— Consegna —
Per favore, modifica le righe seguenti sostituendo ogni occorrenza di "dropdown" con "menu a tendina" e lascia invariato tutto il resto.

— Righe di dati di puntamento —
# # # # #

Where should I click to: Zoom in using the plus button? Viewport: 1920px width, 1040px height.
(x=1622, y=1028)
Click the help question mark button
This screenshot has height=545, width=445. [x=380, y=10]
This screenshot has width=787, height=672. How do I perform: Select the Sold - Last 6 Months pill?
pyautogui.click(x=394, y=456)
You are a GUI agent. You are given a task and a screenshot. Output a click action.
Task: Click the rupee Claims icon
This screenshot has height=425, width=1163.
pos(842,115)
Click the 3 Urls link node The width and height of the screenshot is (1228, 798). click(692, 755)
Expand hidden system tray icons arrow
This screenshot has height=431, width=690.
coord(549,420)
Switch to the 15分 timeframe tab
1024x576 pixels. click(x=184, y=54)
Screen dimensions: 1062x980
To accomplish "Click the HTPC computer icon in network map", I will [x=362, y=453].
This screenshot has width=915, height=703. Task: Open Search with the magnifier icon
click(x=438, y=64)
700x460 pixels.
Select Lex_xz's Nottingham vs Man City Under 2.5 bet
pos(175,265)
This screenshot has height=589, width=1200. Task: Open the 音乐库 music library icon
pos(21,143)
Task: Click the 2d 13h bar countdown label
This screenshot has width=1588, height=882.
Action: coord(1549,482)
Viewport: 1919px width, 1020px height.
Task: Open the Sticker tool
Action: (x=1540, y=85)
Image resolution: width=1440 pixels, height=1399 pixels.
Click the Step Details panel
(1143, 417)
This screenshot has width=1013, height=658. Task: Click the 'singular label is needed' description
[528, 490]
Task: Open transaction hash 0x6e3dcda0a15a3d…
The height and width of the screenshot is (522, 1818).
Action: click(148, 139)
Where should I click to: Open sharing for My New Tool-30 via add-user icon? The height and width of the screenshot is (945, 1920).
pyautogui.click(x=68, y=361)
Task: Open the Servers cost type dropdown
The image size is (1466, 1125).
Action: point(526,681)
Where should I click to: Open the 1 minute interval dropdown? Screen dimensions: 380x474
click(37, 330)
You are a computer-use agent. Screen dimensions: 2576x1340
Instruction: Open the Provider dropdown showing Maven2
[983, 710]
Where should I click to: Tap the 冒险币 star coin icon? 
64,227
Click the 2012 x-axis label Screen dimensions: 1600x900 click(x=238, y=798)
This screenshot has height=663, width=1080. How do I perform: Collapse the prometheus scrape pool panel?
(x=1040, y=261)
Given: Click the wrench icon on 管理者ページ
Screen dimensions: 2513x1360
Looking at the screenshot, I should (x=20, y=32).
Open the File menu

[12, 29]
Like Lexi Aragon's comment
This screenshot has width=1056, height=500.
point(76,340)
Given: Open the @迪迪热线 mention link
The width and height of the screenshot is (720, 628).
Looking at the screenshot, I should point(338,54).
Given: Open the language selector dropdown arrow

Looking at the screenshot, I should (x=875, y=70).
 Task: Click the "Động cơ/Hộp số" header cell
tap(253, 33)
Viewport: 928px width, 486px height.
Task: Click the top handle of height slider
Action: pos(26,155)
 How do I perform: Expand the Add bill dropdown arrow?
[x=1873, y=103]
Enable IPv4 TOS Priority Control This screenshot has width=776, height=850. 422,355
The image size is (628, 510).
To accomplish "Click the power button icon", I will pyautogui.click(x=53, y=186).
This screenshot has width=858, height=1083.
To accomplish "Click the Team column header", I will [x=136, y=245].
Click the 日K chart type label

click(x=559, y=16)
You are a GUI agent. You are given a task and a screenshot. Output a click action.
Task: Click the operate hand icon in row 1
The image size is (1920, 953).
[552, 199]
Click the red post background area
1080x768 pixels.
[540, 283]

# # # # #

— Risposta —
Where should I click to: Zoom in using the plus button? Viewport: 1920px width, 1040px height.
(x=1622, y=1028)
Click the help question mark button
This screenshot has height=545, width=445. [x=380, y=10]
This screenshot has width=787, height=672. How do I perform: Select the Sold - Last 6 Months pill?
pyautogui.click(x=394, y=456)
You are a GUI agent. You are given a task and a screenshot. Output a click action.
Task: Click the rupee Claims icon
This screenshot has height=425, width=1163.
pos(842,115)
Click the 3 Urls link node The width and height of the screenshot is (1228, 798). click(692, 755)
Expand hidden system tray icons arrow
This screenshot has height=431, width=690.
coord(549,420)
Switch to the 15分 timeframe tab
1024x576 pixels. click(x=184, y=54)
Screen dimensions: 1062x980
To accomplish "Click the HTPC computer icon in network map", I will [x=362, y=453].
This screenshot has width=915, height=703. Task: Open Search with the magnifier icon
click(x=438, y=64)
700x460 pixels.
Select Lex_xz's Nottingham vs Man City Under 2.5 bet
pos(175,265)
This screenshot has height=589, width=1200. Task: Open the 音乐库 music library icon
pos(21,143)
Task: Click the 2d 13h bar countdown label
This screenshot has width=1588, height=882.
Action: coord(1549,482)
Viewport: 1919px width, 1020px height.
Task: Open the Sticker tool
Action: (x=1540, y=85)
Image resolution: width=1440 pixels, height=1399 pixels.
Click the Step Details panel
(1143, 417)
This screenshot has width=1013, height=658. Task: Click the 'singular label is needed' description
[528, 490]
Task: Open transaction hash 0x6e3dcda0a15a3d…
The height and width of the screenshot is (522, 1818).
Action: click(148, 139)
Where should I click to: Open sharing for My New Tool-30 via add-user icon? The height and width of the screenshot is (945, 1920).
pyautogui.click(x=68, y=361)
Task: Open the Servers cost type menu a tendina
The image size is (1466, 1125).
Action: point(526,681)
Where should I click to: Open the 1 minute interval menu a tendina? Screen dimensions: 380x474
click(37, 330)
You are a computer-use agent. Screen dimensions: 2576x1340
Instruction: Open the Provider menu a tendina showing Maven2
[983, 710]
Where should I click to: Tap the 冒险币 star coin icon? 
64,227
Click the 2012 x-axis label Screen dimensions: 1600x900 click(x=238, y=798)
This screenshot has height=663, width=1080. How do I perform: Collapse the prometheus scrape pool panel?
(x=1040, y=261)
Given: Click the wrench icon on 管理者ページ
Screen dimensions: 2513x1360
Looking at the screenshot, I should (x=20, y=32).
Open the File menu

[12, 29]
Like Lexi Aragon's comment
This screenshot has width=1056, height=500.
point(76,340)
Given: Open the @迪迪热线 mention link
The width and height of the screenshot is (720, 628).
Looking at the screenshot, I should point(338,54).
Given: Open the language selector menu a tendina arrow

Looking at the screenshot, I should (x=875, y=70).
 Task: Click the "Động cơ/Hộp số" header cell
tap(253, 33)
Viewport: 928px width, 486px height.
Task: Click the top handle of height slider
Action: pos(26,155)
 How do I perform: Expand the Add bill menu a tendina arrow?
[x=1873, y=103]
Enable IPv4 TOS Priority Control This screenshot has width=776, height=850. 422,355
The image size is (628, 510).
To accomplish "Click the power button icon", I will pyautogui.click(x=53, y=186).
This screenshot has width=858, height=1083.
To accomplish "Click the Team column header", I will [x=136, y=245].
Click the 日K chart type label

click(x=559, y=16)
You are a GUI agent. You are given a task and a screenshot. Output a click action.
Task: Click the operate hand icon in row 1
The image size is (1920, 953).
[552, 199]
Click the red post background area
1080x768 pixels.
[540, 283]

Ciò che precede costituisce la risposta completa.